Le Jardin Moderne (mars 2021)

Le Jardin Moderne (mars 2021)

À Rennes, qu’ils soient amateurs ou professionnels, rares sont les musiciens qui n’ont jamais poussé les portes du Jardin Moderne. Un lieu devenu incontournable pour répéter, se former et échanger. Implanté entre la Vilaine et la zone industrielle de Lorient, le bâtiment porte la marque d’une mixité artistique. Tel un symbole de cette diversité, les murs passent entre les mains des graffeurs de la biennale Teenage Kicks en 2015. Mais après vingt-trois ans d’existence, comment l’association s’inscrit-elle dans le paysage local ? De quelle façon a-t-elle changé depuis ses débuts ?

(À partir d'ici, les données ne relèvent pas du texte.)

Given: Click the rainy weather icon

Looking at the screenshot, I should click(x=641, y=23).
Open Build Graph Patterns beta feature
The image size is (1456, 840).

L’histoire du Jardin Moderne commence en 1997 lors d’une réunion des Assises de la Culture à Rennes. De ce rendez-vous naît un constat clair : musiciens, musiciennes et membres d’associations doivent se rassembler pour remonter leurs difficultés. Ils créent alors une structure sous le nom de Collectif (qu’ils changeront pour le Jardin Moderne en 2007). Moins d’un an plus tard, ils obtiennent une solution de taille : la mairie leur propose la gestion des anciens laboratoires de Kodak. Loin du centre ville et des nuisances sonores, les membres de l’asso apportent ce qui manque aux groupes : un lieu de rencontre et des locaux de répétition. À partir de là, tout s’accélère. Pour installer durablement ce nouvel équipement, un premier directeur (Benoît Careil) est nommé et des salariés sont recrutés. La demande explose ! Les musiciens adhérents s’inscrivent en nombre et les services s’adaptent : au fur et à mesure des années, les studios passent de quatre à sept, des créneaux sont ouverts du mardi au dimanche, du matériel est aussi prêté et/ou proposé à la location… Un vrai coup de pouce pour ceux qui manquent d’espace et d’équipement. Oui, dès le départ, la Répétition est clairement une part cruciale des missions du Jardin Moderne… mais c’est loin d’être la seule. Le cœur du projet passe par l’échange et il ne sera pas limité à la musique.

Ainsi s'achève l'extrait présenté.